╭─ GIVEN DATA
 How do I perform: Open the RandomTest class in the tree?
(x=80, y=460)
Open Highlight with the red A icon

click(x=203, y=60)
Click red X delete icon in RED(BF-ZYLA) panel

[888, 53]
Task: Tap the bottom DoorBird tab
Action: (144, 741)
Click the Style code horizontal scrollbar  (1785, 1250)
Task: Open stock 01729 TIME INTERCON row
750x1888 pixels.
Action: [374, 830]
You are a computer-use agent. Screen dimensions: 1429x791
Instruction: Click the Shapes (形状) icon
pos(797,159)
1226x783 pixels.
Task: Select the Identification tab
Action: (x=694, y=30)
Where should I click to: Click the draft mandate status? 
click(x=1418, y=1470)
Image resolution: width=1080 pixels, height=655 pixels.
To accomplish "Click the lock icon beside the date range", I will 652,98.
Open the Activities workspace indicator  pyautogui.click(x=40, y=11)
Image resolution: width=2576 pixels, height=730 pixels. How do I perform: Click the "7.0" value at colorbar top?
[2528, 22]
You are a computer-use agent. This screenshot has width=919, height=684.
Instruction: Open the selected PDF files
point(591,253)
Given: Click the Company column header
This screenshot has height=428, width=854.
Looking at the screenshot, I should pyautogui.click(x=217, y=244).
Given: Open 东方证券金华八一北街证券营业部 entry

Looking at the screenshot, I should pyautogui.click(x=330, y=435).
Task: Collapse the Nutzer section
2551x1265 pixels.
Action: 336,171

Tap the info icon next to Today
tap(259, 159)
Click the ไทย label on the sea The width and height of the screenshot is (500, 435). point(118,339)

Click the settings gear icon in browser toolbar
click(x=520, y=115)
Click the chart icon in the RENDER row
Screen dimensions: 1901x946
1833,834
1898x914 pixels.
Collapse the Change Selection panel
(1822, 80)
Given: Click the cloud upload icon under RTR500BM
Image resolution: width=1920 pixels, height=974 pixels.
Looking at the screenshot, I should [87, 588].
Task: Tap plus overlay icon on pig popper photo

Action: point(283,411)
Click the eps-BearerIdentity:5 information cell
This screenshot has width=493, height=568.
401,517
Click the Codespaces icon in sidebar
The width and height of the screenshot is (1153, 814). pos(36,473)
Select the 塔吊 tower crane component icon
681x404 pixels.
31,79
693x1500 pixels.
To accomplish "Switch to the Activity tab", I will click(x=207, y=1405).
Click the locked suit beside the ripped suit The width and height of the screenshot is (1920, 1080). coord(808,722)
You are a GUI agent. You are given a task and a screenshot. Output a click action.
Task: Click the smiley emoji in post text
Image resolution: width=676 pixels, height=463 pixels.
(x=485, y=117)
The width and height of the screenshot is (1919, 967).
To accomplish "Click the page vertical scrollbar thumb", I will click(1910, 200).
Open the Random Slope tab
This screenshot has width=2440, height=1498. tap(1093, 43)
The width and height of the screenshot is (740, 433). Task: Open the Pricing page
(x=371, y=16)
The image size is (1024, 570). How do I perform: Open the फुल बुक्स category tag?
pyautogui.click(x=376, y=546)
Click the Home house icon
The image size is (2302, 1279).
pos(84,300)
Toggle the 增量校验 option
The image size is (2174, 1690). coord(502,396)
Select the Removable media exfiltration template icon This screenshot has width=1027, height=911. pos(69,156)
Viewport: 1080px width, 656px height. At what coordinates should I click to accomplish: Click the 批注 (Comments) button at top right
╰─
__EXERCISE__
Copy out everything from the line containing "Click the ไทย" down to the line containing "(x=485, y=117)", with both of those lines included, and nothing else from the items.

__PROBLEM SOLUTION__
Click the ไทย label on the sea The width and height of the screenshot is (500, 435). point(118,339)

Click the settings gear icon in browser toolbar
click(x=520, y=115)
Click the chart icon in the RENDER row
Screen dimensions: 1901x946
1833,834
1898x914 pixels.
Collapse the Change Selection panel
(1822, 80)
Given: Click the cloud upload icon under RTR500BM
Image resolution: width=1920 pixels, height=974 pixels.
Looking at the screenshot, I should [87, 588].
Task: Tap plus overlay icon on pig popper photo

Action: point(283,411)
Click the eps-BearerIdentity:5 information cell
This screenshot has width=493, height=568.
401,517
Click the Codespaces icon in sidebar
The width and height of the screenshot is (1153, 814). pos(36,473)
Select the 塔吊 tower crane component icon
681x404 pixels.
31,79
693x1500 pixels.
To accomplish "Switch to the Activity tab", I will click(x=207, y=1405).
Click the locked suit beside the ripped suit The width and height of the screenshot is (1920, 1080). coord(808,722)
You are a GUI agent. You are given a task and a screenshot. Output a click action.
Task: Click the smiley emoji in post text
Image resolution: width=676 pixels, height=463 pixels.
(x=485, y=117)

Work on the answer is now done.